The data set that I finally used to train the network consists of two image sequences, one driving the car in the direction it was initially standing on the road, one in opposite direction, plus the image series provided by Udacity. Together with the imitated cameras I use 381498 images in total, which I split in 80% training data and 20% validation data. For training the network I use the adam optimizer with reduced learning rate and a batch size of 80 images. Furthermore, I flip 50% of the images (compare genData()
in Database.py
) to get an equal distribution of negative and positive steering angles. ** Examples for the images can be found in the jupyter notebook model.ipynb. I understand that images in this report would improve the document and help understand the text, but I nevertheless would like to skip this step because it is somewhat redundant -- figures already contained in the notebook -- and time consuming. As I already repeatedly discussed with my mentor, I have only very limited time for this course.**
The reduction of the learning rate was chosen by trial and error; although this should not be necessary, I have the feeling that this led to a better convergence of the learning process. The mse of the validation set always stays above the mse of the training set, which I take as an indication for overfitting; best results here again with lr=0.00025.
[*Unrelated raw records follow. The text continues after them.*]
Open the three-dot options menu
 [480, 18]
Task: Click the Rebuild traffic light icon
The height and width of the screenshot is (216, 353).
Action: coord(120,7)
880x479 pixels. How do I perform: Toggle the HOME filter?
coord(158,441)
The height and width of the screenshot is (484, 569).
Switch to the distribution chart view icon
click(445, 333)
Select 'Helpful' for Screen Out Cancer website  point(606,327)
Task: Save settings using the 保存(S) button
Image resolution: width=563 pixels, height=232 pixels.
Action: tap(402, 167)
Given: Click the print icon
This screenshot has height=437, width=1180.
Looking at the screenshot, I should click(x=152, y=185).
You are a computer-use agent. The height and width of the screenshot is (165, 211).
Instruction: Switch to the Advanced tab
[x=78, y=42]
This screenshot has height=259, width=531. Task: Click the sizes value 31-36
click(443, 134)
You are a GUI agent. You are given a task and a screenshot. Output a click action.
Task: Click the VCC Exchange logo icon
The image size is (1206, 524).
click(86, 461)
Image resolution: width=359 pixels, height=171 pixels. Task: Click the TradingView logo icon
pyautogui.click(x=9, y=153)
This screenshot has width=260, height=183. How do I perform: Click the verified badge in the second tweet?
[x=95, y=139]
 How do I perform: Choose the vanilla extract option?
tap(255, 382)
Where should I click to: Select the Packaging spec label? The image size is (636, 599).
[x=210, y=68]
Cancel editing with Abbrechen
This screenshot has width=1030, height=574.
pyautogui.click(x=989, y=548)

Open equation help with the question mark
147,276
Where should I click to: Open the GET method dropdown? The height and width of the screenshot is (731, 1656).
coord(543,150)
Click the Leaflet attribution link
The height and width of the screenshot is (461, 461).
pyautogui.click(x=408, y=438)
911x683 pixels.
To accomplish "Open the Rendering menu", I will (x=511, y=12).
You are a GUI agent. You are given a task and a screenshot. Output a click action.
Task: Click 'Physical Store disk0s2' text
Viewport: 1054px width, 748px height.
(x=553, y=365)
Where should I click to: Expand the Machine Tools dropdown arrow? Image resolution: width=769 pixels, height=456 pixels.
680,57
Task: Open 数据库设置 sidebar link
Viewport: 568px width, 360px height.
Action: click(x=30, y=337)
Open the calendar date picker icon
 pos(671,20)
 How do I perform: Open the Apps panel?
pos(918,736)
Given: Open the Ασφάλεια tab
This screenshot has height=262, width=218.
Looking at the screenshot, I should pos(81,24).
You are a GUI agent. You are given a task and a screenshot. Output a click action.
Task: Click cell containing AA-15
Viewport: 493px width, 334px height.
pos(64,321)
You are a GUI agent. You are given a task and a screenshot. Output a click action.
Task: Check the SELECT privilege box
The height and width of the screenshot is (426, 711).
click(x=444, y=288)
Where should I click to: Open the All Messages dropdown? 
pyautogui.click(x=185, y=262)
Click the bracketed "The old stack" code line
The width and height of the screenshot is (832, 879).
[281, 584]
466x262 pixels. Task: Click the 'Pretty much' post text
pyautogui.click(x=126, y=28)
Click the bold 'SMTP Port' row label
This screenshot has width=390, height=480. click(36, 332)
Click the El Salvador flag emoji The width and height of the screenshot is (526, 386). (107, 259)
The model for the hand-in was trained with lr=0.00025 and 8 epochs. mse for training data was 0.0071 and for validation data 0.0096 after the final epoch. I fixed this result after a number of experiments with lr and number of epochs, starting with lr=0.001 down to 0.0001, and number of epochs between 4 and 16. In all other cases I had higher values for the validation mse, as well as a ratio of validation mse / training mse >= 2, which implies stronger overfitting, to my understanding. What I handed in was the best I could acheive, in terms of behavior of the car on the road as well as in terms of validation mse as well as in terms of ratio validation / training mse. ** The reviewer pointed out that the claimed 8 epochs were in disagreement with the 5 epochs that were used in the code. It is true that I did further experiments but could not improve on the validation error that I had acheived before, and I left the number unchanged in the code. It is now 8 epochs in the code, this point is corrected. For future developments I will consider the function ModelCheckpoint as suggested by the reviewer, this will of course be very useful. **
The car runs nicely in the direction it initially stands on the road, it does not leave the track and is able to recover from error. I induced error by manually driving the car off-center. The car was able to even recover from situations where some wheels already were off the street. It also stays on the road when driving in the opposite direction.